• **MATERIAL SHOWN**
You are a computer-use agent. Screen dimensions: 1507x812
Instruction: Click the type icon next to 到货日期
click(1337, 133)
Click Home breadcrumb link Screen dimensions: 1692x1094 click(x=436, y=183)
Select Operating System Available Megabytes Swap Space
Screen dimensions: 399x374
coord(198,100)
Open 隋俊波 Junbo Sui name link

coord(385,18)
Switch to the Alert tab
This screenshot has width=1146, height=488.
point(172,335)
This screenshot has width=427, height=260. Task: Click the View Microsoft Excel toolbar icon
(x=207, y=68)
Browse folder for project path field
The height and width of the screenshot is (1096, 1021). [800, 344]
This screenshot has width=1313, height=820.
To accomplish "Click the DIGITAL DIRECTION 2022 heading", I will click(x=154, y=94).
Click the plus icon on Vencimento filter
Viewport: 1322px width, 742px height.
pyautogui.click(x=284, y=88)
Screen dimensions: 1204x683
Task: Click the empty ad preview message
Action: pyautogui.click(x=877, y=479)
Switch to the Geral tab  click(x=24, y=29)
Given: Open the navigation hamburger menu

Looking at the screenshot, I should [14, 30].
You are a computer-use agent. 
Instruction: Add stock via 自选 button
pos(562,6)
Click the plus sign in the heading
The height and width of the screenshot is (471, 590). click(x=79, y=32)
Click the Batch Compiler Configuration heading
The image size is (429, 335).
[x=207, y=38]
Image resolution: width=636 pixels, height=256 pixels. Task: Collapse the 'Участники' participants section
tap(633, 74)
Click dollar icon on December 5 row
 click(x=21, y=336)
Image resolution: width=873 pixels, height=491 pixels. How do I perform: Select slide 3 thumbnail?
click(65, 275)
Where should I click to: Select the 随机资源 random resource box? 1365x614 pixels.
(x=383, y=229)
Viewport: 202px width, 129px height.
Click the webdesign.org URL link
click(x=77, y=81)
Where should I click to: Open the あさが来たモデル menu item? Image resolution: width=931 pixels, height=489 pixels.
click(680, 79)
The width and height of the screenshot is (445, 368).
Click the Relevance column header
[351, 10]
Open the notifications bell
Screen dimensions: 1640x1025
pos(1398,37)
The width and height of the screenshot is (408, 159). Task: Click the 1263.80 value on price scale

• **EXERCISE INSTRUCTIONS**
Rewrite everything from the line containing "Image resolution: width=873" down to the last of the lines, replacing "column header" with "column heading" and leaving everything else unchanged.

• **RESULT**
Image resolution: width=873 pixels, height=491 pixels. How do I perform: Select slide 3 thumbnail?
click(65, 275)
Where should I click to: Select the 随机资源 random resource box? 1365x614 pixels.
(x=383, y=229)
Viewport: 202px width, 129px height.
Click the webdesign.org URL link
click(x=77, y=81)
Where should I click to: Open the あさが来たモデル menu item? Image resolution: width=931 pixels, height=489 pixels.
click(680, 79)
The width and height of the screenshot is (445, 368).
Click the Relevance column heading
[351, 10]
Open the notifications bell
Screen dimensions: 1640x1025
pos(1398,37)
The width and height of the screenshot is (408, 159). Task: Click the 1263.80 value on price scale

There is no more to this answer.